**WHAT THE TASK REQUIRES:** Rewrite the data below, changing every "chevron" to "arrow" and leaving the rest as it is. Omit the pictures from your answer.

**PROVIDED DATA:**
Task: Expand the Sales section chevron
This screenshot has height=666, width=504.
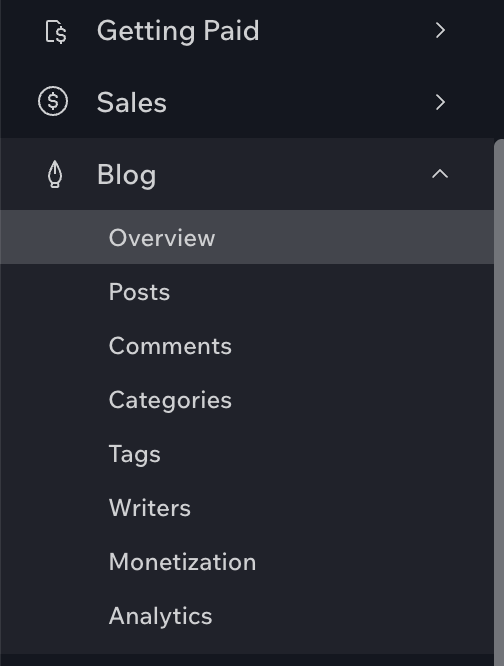Action: (440, 102)
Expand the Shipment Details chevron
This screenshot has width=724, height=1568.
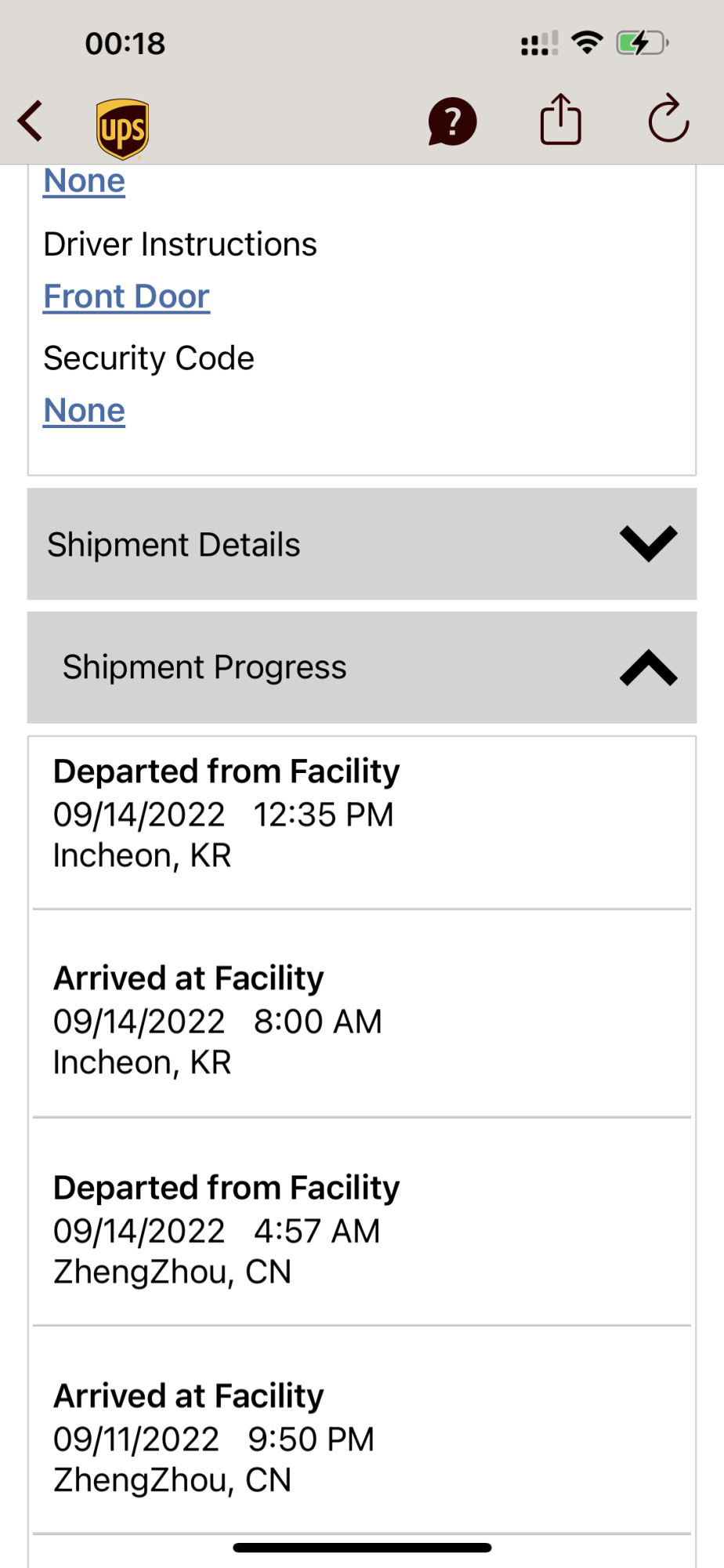[x=648, y=543]
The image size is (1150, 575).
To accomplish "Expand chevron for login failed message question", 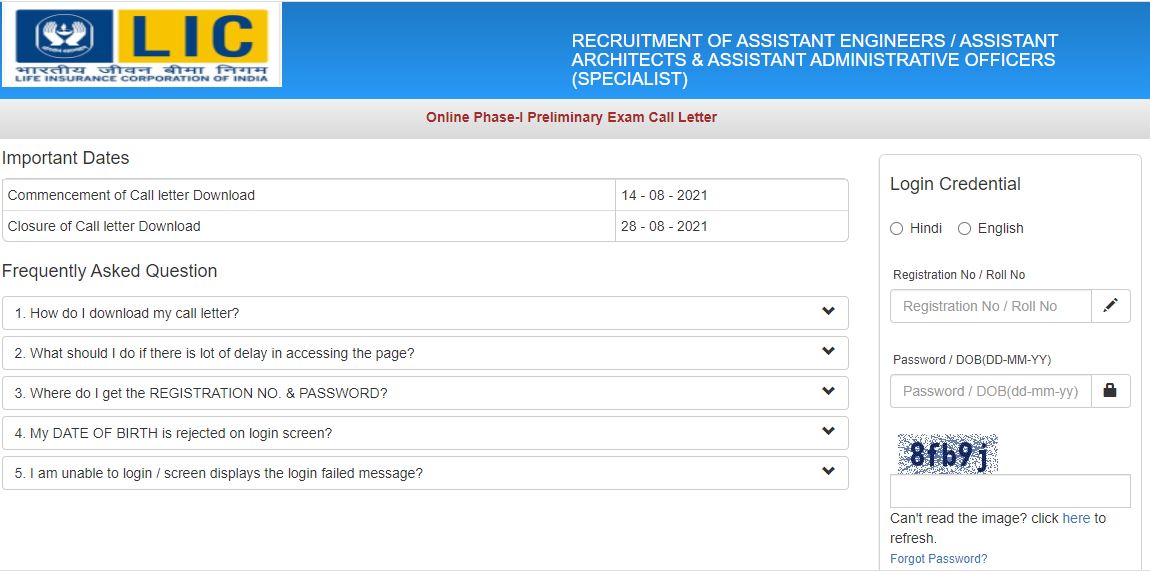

**EXERCISE ANSWER:**
Task: Expand the Sales section arrow
This screenshot has height=666, width=504.
Action: (440, 102)
Expand the Shipment Details arrow
This screenshot has width=724, height=1568.
[x=648, y=543]
The image size is (1150, 575).
To accomplish "Expand arrow for login failed message question", 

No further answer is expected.